→ **Work request**
Count the lines below that contain the word "click". Reply with the number only.

[Recorded data]
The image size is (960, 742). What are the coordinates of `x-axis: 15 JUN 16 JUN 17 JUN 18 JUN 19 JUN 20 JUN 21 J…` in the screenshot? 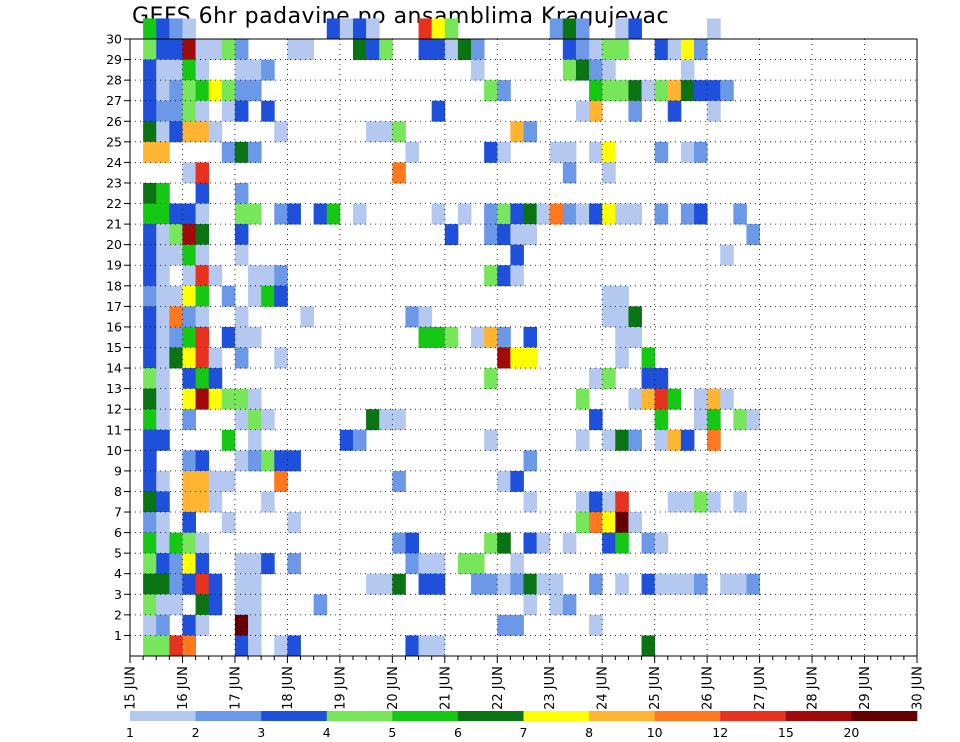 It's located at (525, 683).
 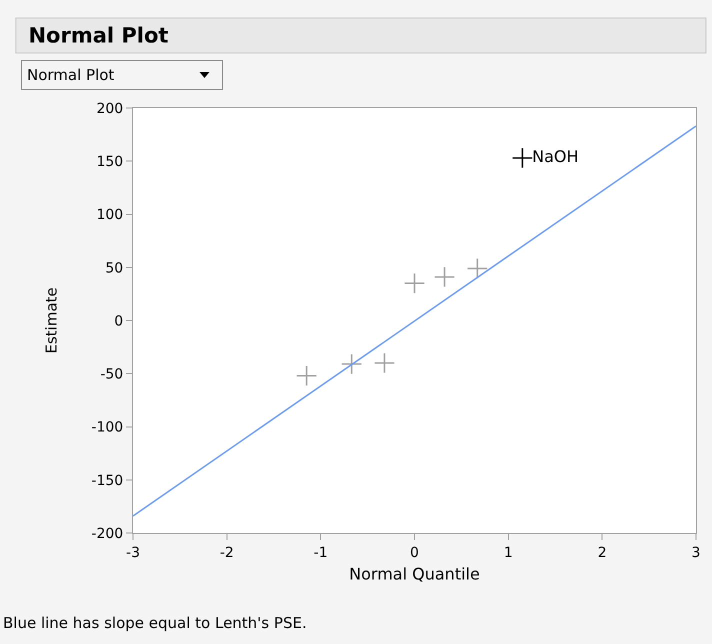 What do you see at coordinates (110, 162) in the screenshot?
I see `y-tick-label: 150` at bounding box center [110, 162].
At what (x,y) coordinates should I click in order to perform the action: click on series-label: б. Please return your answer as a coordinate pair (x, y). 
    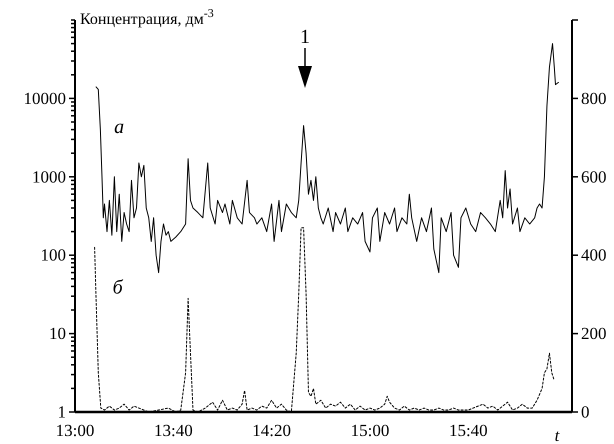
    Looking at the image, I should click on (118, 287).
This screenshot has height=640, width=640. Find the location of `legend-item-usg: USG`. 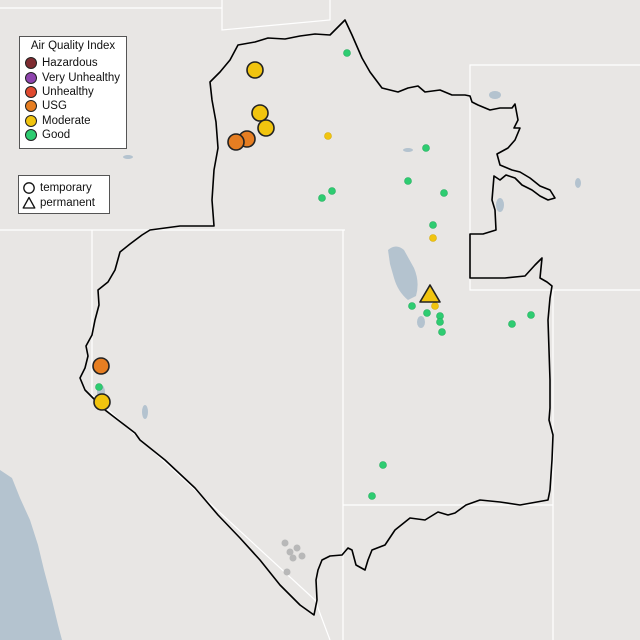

→ **Output**
2